Apart from short-term dynamics, long-term processes such as cell mitosis (division) or necrosis (death) are also of great interest in biomedicine. Thus, it is important to prove the applicability of PC-ODT for this type of studies, where the observation can take minutes or even hours. Here, we consider the process of induced necrosis of two COS-7 cells under nutrient deprivation. We scan a field of view (60 × 60 × 16 μm³). 3D intensity stack has been measured within 2 hrs in 5-min regular intervals, and the RI has been recovered. The temporal evolution of 3D RI distribution can be observed in Supplementary Video S3, as a volumetric reconstruction with a color-coded depth and brightness-coded RI applied for fast and easy cell 3D visualization (as in Supplementary Video S2). In Figure 4A, two different z-slices for z = 0 μm and z = 4.5 μm of the sample RI are presented, at four different times (t = 0 min, 15 min, 60 min, and 120 min). At z = 0 μm, the cells are attached to the substrate. At z = 4.5 μm, the cell nucleus with several nucleoli is observed. Also in Figures 2A,B, the mitochondrial network and lipid droplets can be identified. Volumetric cell reconstruction with a color-coded depth and brightness-coded RI for different moments of time is shown in Figure 4B.

The different phases of the cell cycle have been observed during this long-term study. First, the cell swells progressively (from t = 0 min up to t = 60 min, see Figures 4A,B) until a maximum size is reached. Later, the multiple disruption of the outer cell membrane starts, resulting in the efflux of intracellular contents and a dramatic loss of cell volume (compare RI slices in Figure 4A). This behavior can be observed in Supplementary Video S3.

For quantitative characterization of the observed necrosis process, we analyze the average dry mass concentration (DMC), which can be easily obtained from RI contrast. Indeed, it is widely accepted [29–32] that for biological samples immersed in an aqueous medium, there exists a linear relationship linking the DMC of the sample and the real part of its RI as DMC(r)=[n(r)-n _m ]/a, where a represents the so-called specific refractive index increment, n is the sample’s RI, and n _m is the water RI. Although the cell chemical composition is variable, an average value around a = 0.0018 dL/g is usually used within the light visible range when nucleated cells are considered [30, 32].

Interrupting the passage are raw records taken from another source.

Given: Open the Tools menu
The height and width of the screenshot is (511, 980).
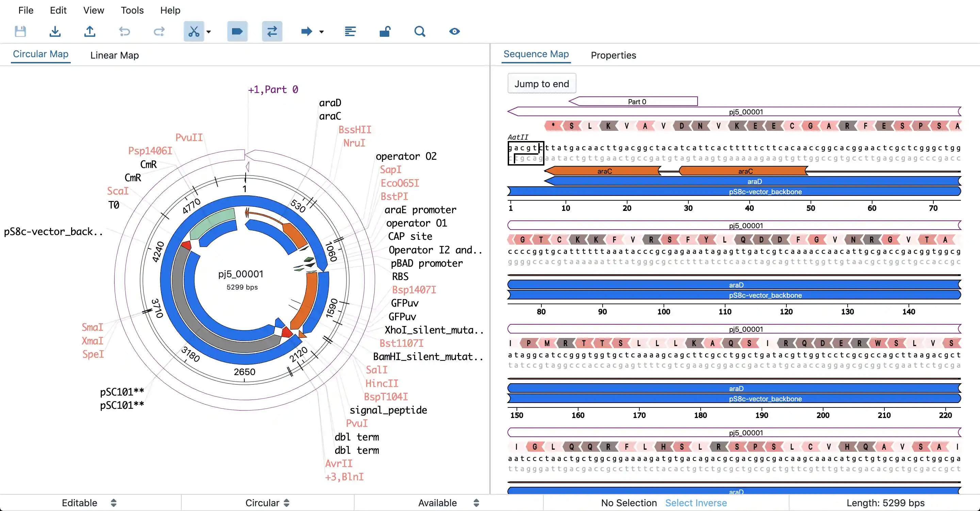Looking at the screenshot, I should tap(132, 10).
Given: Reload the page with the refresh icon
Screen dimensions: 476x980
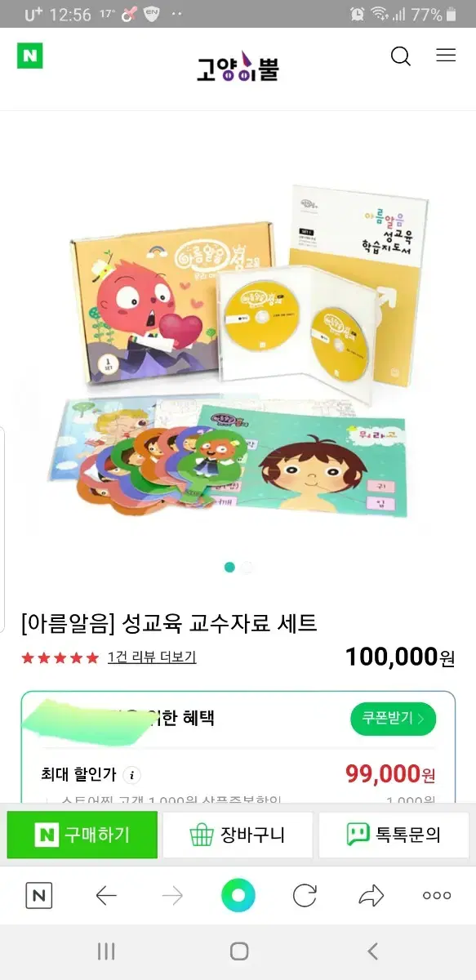Looking at the screenshot, I should point(305,896).
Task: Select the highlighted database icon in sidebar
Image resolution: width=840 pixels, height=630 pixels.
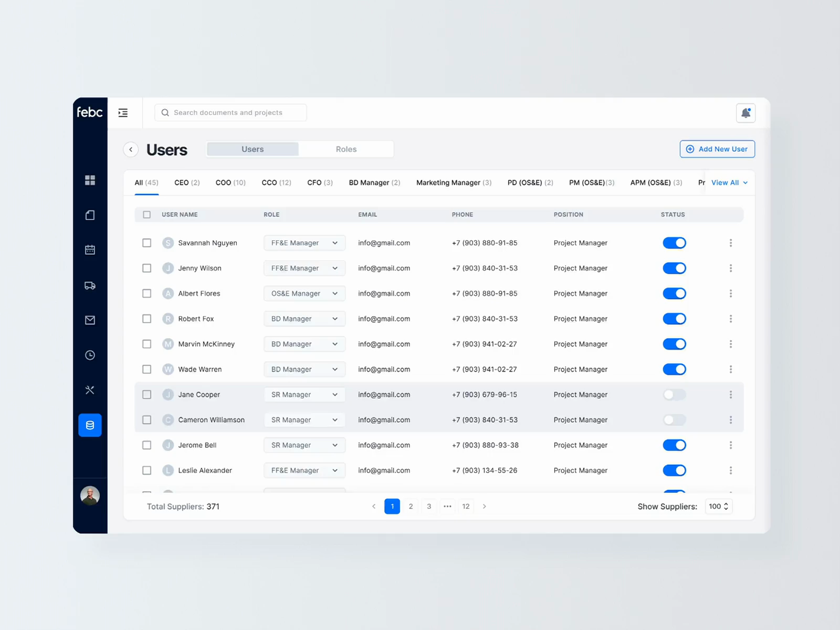Action: (90, 425)
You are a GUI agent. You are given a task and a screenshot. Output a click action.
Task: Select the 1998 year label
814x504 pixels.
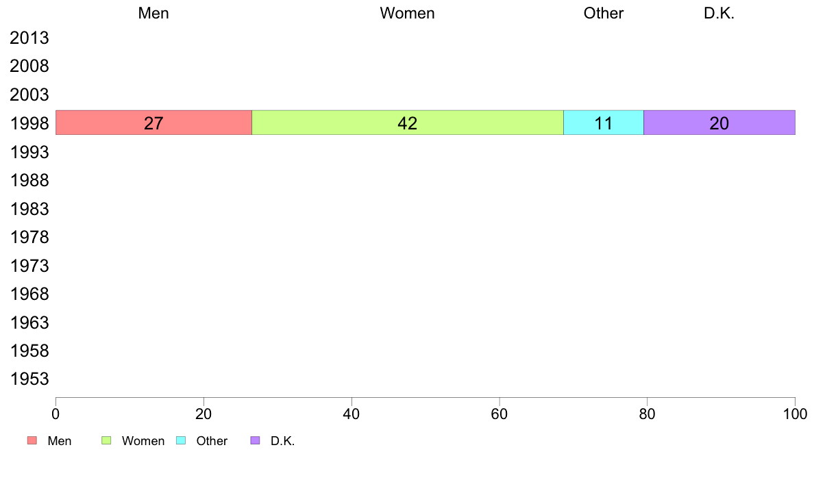[x=29, y=123]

To obtain the average DMC, the reconstructed RI stack must be split into cell and background (surrounding medium). The applied segmentation algorithm takes into account the gradient and the absolute value of the sample RI. The 3D image regions that simultaneously satisfy both | ∇ n ( r ) | >0 . 002 and n ( r ) > 1 . 333 conditions are considered as the cell sample. Only the RI values belonging to those regions are used to obtain the DMC. The temporal evolution of the averaged (mean) DMC is shown in Figure 5. During the first hour of experiment, the mean DMC significantly decreases (from 2.422 g/dL at t = 5 min to 1.685 g/dL at t = 60 min). In this period of time, the volume of the cell grows remarkably, but the overall dry mass does not change significantly. After 1 hr of experiment, the DMC reaches a plateau around 1.65 g/dL that can be interpreted in terms of two processes with opposing effects: the outer membrane suffers multiple micro-ruptures and the cell tends to shrink, which should again increase DMC, but at the same time, all the cell contents leak into the extracellular space.

The cell death phenomenon is a topic of great interest in biology and medicine [33–36], and PC-ODT seems to be a suitable tool for this study. Note that data for long-term cell temporal evolution observation can be acquired automatically by programmable activation of both ETL and camera sensor.